RICHIESTA SCRITTA:
Raccogli ogni riga qui sotto che contiene la parola "icon", distinguendo tra maiuscole e minuscole.

MATERIALE DI LAVORO:
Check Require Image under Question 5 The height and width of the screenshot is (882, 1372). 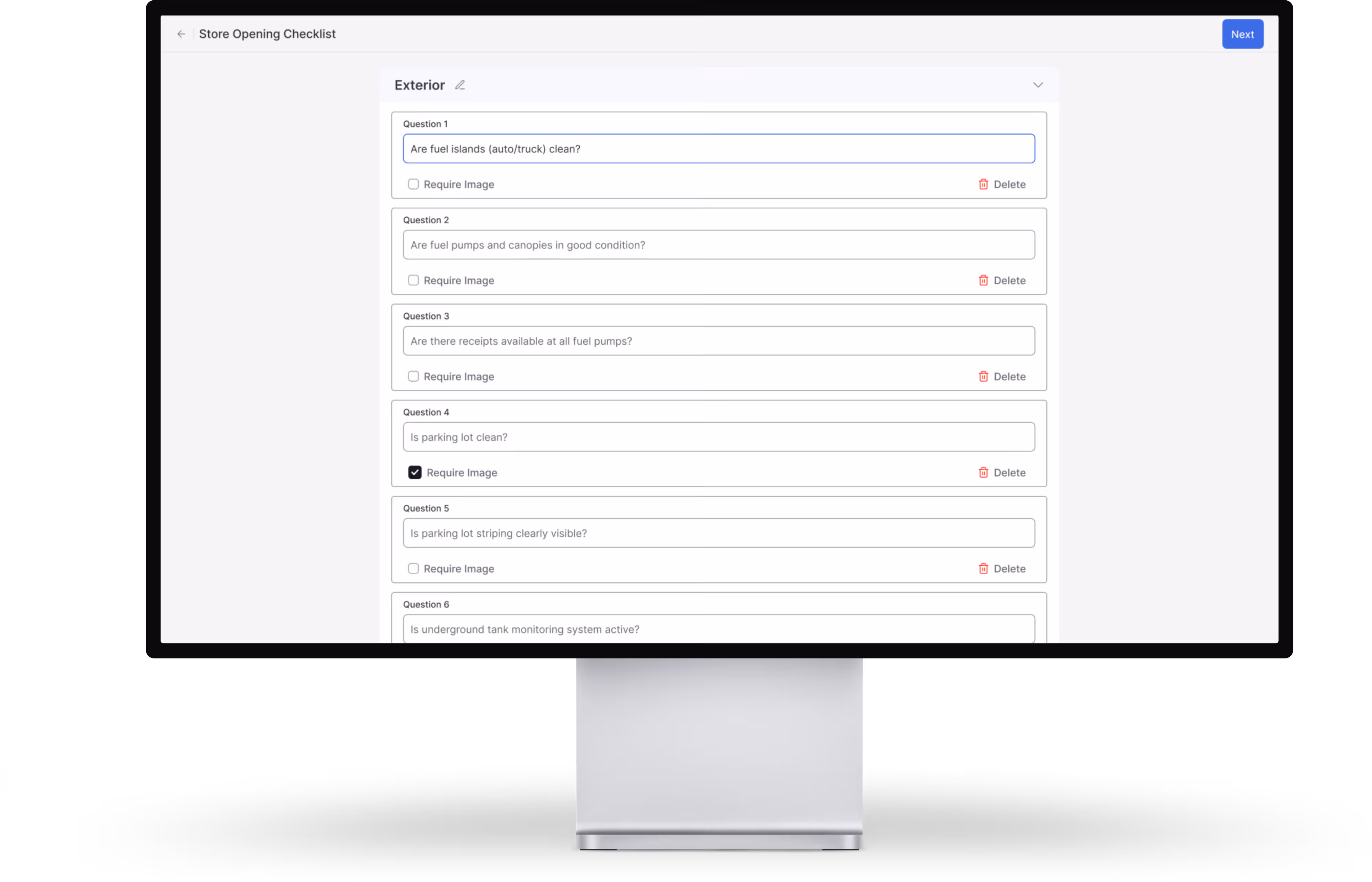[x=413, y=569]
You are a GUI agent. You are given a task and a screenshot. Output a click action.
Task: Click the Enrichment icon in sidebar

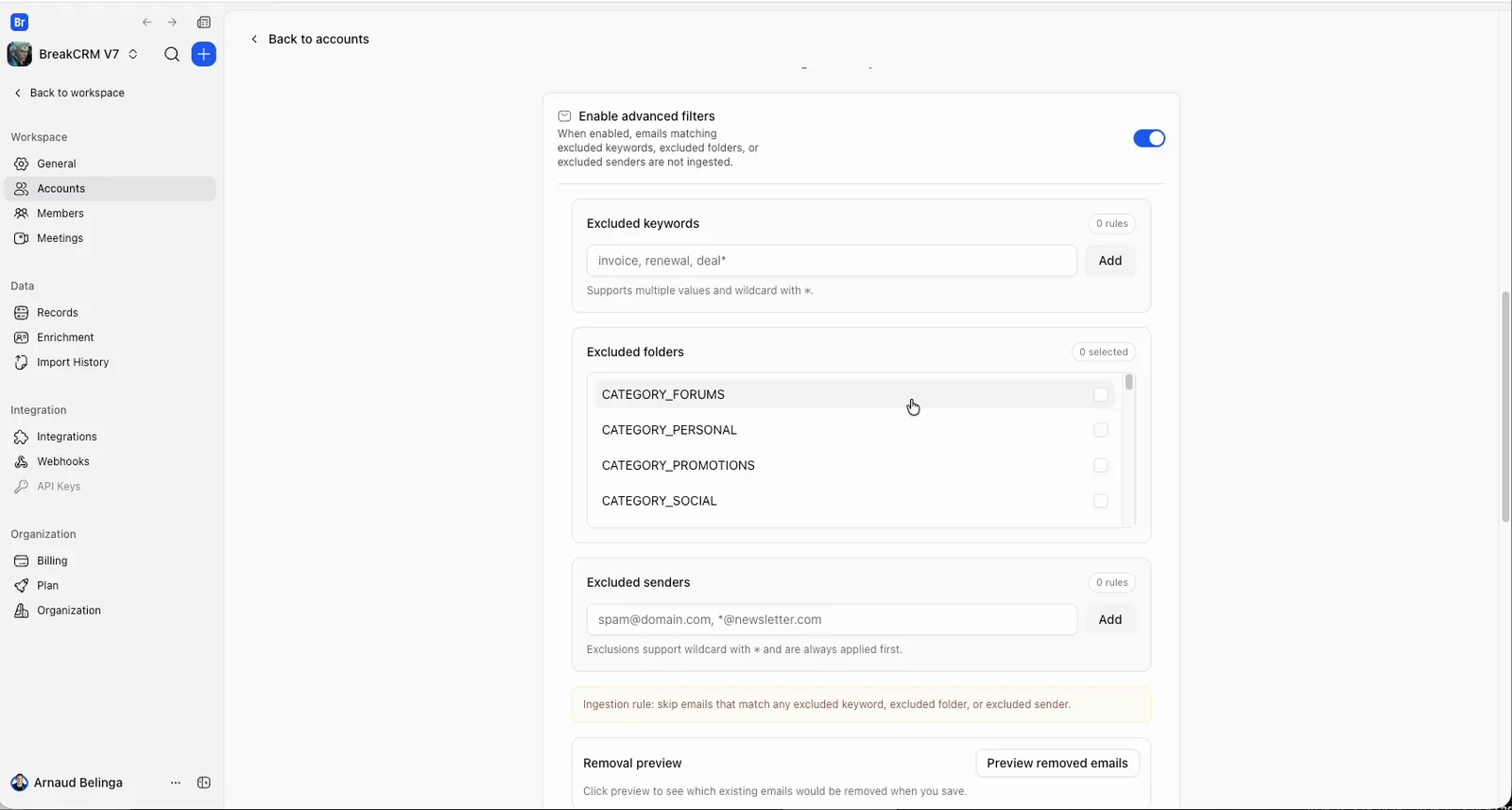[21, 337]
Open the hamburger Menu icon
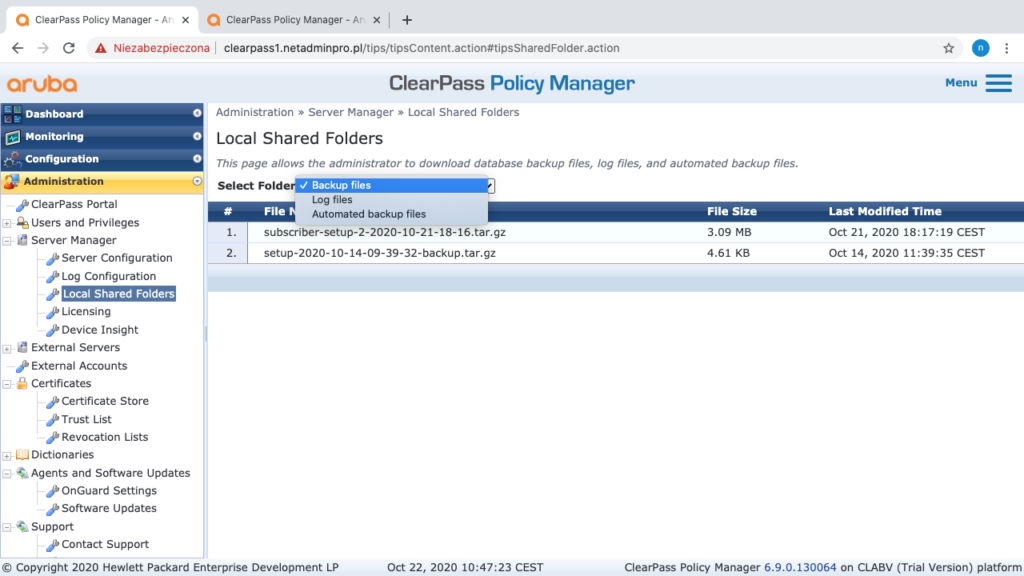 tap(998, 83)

RISULTATO DEL COMPITO:
Task: Click the Enrichment icon in sidebar
Open the hamburger Menu icon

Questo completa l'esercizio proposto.